Pristina está claramente com os EUA e a UE, enquanto a Sérvia fez parceria com a China e a Rússia para disputar o objectivo de independência totalmente reconhecida.
Por Ramadan Ilazi e Stefan Vladisavljev
Quando o Kosovo declarou independência em 2008, marcou o início dos esforços diplomáticos da Sérvia para disputar o Estado do Kosovo, levando Belgrado a estabelecer parcerias inesperadas com países de todo o mundo.

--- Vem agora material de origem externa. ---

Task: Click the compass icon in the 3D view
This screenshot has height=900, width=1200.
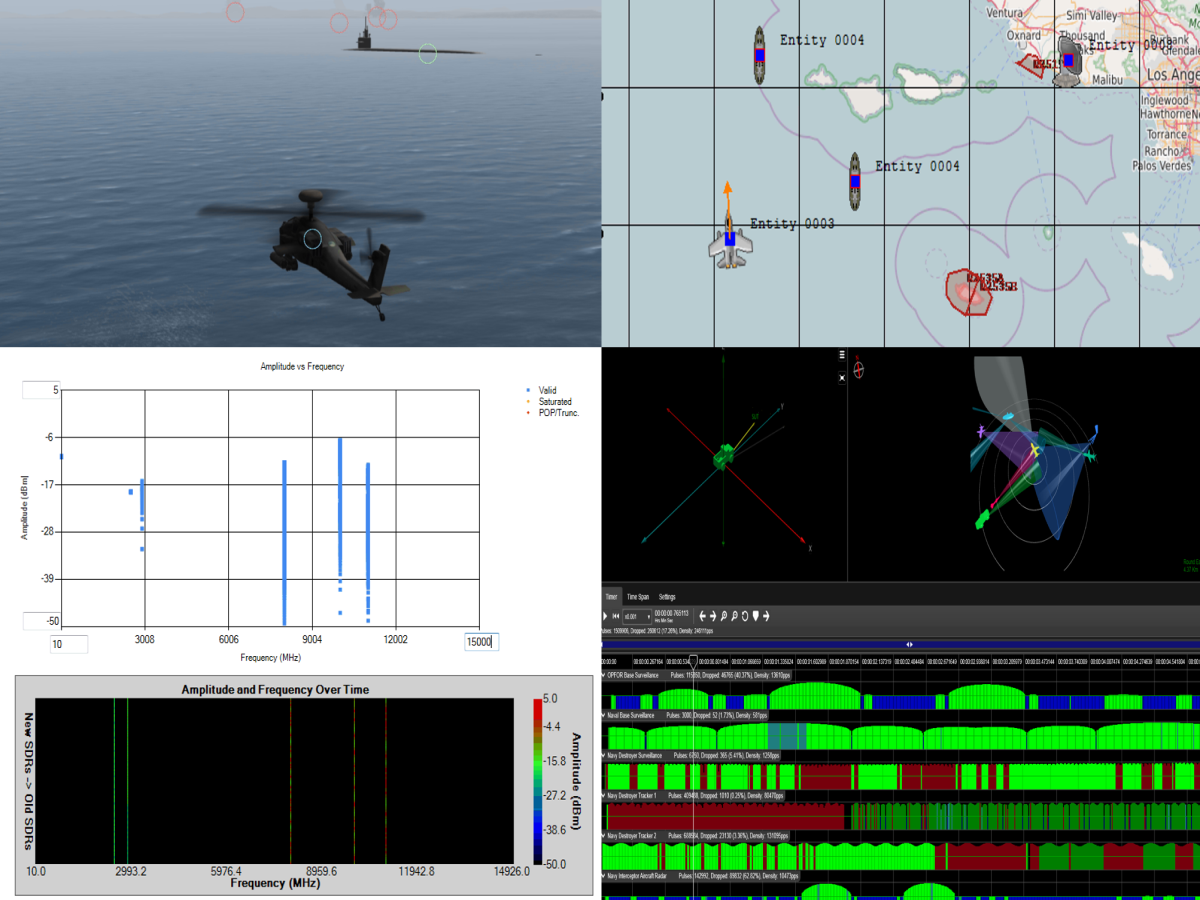Action: [858, 369]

Desses esforços, e com a nova agenda do Partido Comunista Chinês (PCC) de ampliar seu alcance global, surgiu a parceria entre a Sérvia e a China. Hoje, 15 anos após a separação da Sérvia, o Kosovo constata que a sua independência continua a ser um objecto de interesse – não só para as partes directamente envolvidas, mas também para as grandes potências que tentam reforçar as suas posições sobre a questão da integridade territorial e da soberania.

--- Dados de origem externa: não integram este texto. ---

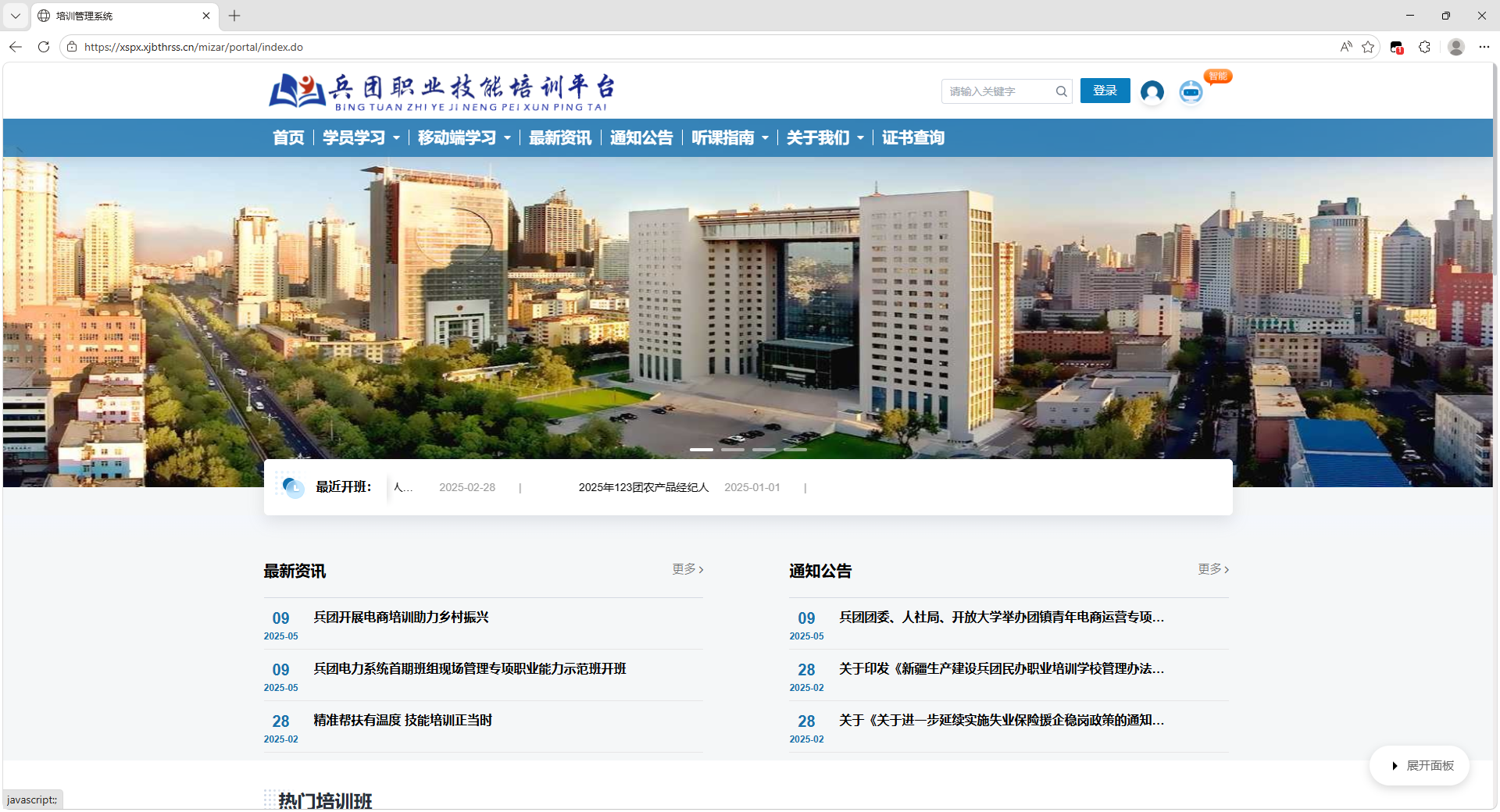Add page to favorites star icon
This screenshot has width=1500, height=812.
(1368, 47)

A posição oficial de Belgrado relativamente ao estatuto do Kosovo, definido pela Resolução 1244 das Nações Unidas, é que o Kosovo não é um país independente. O processo institucionalizado de diálogo entre Belgrado e Pristina é conduzido no quadro da União Europeia e apoiado pelos Estados Unidos. No entanto, a Sérvia recorreu a parceiros em Moscovo e Pequim para garantir que, se nada mais, o Kosovo não se tornará membro das Nações Unidas, e que esses parceiros estarão prontos para usar o seu direito de veto do Conselho de Segurança da ONU para evitar que isso aconteça.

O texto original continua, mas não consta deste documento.